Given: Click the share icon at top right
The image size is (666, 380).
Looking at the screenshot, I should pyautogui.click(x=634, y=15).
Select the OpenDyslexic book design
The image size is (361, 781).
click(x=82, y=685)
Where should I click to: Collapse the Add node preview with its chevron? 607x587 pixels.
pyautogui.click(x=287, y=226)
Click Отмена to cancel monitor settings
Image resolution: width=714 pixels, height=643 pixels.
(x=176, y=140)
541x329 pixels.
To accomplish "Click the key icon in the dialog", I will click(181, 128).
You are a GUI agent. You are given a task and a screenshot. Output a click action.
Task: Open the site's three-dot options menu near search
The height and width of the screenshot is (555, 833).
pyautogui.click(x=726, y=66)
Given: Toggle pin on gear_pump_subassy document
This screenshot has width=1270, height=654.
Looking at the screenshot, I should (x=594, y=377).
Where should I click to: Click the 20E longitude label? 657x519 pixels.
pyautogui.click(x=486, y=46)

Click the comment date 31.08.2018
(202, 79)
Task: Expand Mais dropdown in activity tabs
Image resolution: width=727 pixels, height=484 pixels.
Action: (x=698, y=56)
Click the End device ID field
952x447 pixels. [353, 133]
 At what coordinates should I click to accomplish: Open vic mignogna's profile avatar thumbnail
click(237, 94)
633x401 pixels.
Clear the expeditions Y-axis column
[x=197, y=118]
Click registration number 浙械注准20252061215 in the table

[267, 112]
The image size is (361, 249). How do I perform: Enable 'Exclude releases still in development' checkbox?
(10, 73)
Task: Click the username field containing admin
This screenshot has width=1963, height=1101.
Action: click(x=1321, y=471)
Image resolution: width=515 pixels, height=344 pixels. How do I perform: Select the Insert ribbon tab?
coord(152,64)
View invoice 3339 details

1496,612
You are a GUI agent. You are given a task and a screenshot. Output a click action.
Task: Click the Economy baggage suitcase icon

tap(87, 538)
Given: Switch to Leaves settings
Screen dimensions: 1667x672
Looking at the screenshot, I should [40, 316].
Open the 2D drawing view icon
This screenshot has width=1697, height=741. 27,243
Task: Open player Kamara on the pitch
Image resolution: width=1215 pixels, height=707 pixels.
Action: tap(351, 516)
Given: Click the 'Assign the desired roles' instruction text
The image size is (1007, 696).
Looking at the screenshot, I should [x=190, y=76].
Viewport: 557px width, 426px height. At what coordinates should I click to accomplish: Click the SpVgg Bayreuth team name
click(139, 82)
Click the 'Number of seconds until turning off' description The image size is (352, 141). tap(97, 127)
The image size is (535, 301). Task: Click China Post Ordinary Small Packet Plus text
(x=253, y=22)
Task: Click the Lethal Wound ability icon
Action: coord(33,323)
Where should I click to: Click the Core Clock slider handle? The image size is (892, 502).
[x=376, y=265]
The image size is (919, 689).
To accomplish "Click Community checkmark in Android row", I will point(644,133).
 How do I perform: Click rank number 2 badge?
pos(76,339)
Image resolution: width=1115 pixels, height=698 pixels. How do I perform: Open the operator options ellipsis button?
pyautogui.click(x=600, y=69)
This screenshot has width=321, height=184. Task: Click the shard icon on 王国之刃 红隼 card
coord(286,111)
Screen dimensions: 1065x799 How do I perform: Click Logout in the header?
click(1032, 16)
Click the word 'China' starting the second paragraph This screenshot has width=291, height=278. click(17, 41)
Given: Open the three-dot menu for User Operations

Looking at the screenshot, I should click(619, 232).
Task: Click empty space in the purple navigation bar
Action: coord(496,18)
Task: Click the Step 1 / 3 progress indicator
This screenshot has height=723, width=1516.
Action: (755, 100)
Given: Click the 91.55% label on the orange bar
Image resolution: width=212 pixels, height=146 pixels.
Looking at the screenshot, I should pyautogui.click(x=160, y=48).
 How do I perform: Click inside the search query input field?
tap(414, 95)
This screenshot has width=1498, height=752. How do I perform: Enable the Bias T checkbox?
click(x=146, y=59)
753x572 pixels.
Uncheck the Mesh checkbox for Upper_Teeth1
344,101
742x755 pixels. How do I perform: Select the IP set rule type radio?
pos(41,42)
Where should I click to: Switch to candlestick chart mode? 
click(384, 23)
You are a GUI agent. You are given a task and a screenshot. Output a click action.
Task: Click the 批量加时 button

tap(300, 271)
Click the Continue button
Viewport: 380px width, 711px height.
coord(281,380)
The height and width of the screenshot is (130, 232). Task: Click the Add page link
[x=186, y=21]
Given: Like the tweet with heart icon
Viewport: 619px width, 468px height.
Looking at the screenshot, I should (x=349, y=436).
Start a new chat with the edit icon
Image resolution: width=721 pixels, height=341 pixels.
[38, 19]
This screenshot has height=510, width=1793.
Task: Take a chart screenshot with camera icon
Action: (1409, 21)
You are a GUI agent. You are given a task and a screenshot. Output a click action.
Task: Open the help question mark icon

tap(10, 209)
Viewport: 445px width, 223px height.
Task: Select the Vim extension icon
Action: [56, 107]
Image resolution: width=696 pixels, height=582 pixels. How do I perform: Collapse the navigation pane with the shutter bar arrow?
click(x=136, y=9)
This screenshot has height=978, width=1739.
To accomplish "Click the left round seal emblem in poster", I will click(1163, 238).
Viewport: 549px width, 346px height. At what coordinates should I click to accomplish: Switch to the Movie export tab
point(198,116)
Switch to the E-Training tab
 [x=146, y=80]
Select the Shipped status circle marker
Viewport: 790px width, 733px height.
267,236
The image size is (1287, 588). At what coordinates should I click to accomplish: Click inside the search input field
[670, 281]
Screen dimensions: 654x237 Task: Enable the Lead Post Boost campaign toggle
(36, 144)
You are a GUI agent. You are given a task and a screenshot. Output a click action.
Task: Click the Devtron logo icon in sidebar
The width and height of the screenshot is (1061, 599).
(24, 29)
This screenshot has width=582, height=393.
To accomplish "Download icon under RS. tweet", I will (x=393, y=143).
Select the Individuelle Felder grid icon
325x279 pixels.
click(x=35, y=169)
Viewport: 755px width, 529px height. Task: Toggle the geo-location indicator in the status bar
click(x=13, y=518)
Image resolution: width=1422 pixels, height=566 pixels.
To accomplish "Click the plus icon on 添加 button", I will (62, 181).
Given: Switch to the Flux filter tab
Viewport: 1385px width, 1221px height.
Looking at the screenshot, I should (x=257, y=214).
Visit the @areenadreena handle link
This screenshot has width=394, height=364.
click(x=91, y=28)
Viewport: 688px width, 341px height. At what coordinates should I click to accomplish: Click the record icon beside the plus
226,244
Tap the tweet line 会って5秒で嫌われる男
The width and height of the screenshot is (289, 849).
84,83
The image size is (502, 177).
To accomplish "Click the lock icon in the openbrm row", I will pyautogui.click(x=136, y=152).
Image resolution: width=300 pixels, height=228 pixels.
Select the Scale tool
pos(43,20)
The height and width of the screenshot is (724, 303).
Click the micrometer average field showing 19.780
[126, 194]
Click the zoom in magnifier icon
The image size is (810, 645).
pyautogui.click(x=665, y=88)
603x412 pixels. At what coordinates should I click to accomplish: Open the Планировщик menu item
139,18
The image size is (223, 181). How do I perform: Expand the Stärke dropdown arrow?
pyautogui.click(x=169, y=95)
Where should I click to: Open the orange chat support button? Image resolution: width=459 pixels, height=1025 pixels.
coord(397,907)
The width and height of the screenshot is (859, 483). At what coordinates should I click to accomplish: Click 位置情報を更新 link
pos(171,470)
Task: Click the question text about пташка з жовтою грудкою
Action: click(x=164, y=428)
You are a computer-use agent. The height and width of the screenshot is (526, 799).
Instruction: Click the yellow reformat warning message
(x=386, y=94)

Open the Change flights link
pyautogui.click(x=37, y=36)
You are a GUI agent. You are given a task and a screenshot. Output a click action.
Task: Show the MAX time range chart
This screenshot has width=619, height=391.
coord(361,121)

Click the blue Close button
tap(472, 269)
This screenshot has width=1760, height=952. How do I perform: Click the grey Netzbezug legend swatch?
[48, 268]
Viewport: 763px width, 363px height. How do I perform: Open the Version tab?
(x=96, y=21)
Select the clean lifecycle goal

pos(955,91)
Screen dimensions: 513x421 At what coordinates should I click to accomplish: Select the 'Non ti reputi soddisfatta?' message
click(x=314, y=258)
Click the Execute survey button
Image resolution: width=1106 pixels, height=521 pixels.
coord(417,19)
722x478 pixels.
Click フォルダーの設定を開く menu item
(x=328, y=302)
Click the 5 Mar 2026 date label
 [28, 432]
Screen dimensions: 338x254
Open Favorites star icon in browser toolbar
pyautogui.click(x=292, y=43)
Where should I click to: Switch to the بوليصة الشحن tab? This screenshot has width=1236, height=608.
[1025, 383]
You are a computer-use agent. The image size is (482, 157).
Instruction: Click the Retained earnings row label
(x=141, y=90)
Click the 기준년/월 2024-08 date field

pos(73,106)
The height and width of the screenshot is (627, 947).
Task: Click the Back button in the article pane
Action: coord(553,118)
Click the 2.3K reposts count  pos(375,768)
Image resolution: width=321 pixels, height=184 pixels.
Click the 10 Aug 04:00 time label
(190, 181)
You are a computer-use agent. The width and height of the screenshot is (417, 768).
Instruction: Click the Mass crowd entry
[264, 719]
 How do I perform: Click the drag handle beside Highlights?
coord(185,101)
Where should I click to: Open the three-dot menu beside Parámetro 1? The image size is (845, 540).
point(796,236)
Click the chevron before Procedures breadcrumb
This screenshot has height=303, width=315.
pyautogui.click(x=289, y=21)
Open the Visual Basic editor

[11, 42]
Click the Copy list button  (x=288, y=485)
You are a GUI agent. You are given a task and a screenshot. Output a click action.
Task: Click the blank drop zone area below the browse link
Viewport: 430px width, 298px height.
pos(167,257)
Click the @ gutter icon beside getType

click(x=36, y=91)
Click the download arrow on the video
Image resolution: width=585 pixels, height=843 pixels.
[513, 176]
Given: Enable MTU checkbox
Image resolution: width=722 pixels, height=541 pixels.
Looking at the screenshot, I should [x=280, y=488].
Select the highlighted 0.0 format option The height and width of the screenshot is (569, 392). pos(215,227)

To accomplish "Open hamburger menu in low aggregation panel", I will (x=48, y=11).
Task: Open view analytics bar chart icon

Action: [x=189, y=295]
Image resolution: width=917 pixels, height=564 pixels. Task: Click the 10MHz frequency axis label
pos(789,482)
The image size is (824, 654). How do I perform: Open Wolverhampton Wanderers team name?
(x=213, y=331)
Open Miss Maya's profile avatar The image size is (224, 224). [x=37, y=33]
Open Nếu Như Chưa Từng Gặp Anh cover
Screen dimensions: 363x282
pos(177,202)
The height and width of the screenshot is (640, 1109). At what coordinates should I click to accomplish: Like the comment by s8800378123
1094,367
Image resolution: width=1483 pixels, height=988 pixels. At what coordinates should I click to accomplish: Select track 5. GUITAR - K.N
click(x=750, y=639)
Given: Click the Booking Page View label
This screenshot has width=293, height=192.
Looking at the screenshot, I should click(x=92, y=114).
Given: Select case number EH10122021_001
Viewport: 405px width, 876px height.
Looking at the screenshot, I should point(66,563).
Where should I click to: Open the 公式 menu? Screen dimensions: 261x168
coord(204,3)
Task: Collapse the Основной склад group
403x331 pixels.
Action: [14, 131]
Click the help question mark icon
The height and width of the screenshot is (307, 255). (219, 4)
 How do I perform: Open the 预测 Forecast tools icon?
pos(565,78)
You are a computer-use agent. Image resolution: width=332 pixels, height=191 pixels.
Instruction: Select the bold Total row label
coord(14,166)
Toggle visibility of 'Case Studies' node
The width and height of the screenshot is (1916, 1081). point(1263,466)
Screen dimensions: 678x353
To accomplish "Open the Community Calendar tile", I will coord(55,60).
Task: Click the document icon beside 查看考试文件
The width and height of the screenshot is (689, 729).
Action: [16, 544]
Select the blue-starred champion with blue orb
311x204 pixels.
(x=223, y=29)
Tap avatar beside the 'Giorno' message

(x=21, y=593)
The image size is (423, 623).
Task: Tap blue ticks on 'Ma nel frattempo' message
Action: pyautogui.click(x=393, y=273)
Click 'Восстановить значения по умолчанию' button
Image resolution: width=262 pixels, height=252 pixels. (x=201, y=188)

- _DIRECTIONS FOR THIS TASK_: Copy exactly the line containing "Tap avatar beside the 'Giorno' message" and every line after it, ending with the last line of the records above.

- _RESPONSE BOX_:
Tap avatar beside the 'Giorno' message

(x=21, y=593)
The image size is (423, 623).
Task: Tap blue ticks on 'Ma nel frattempo' message
Action: pyautogui.click(x=393, y=273)
Click 'Восстановить значения по умолчанию' button
Image resolution: width=262 pixels, height=252 pixels. (x=201, y=188)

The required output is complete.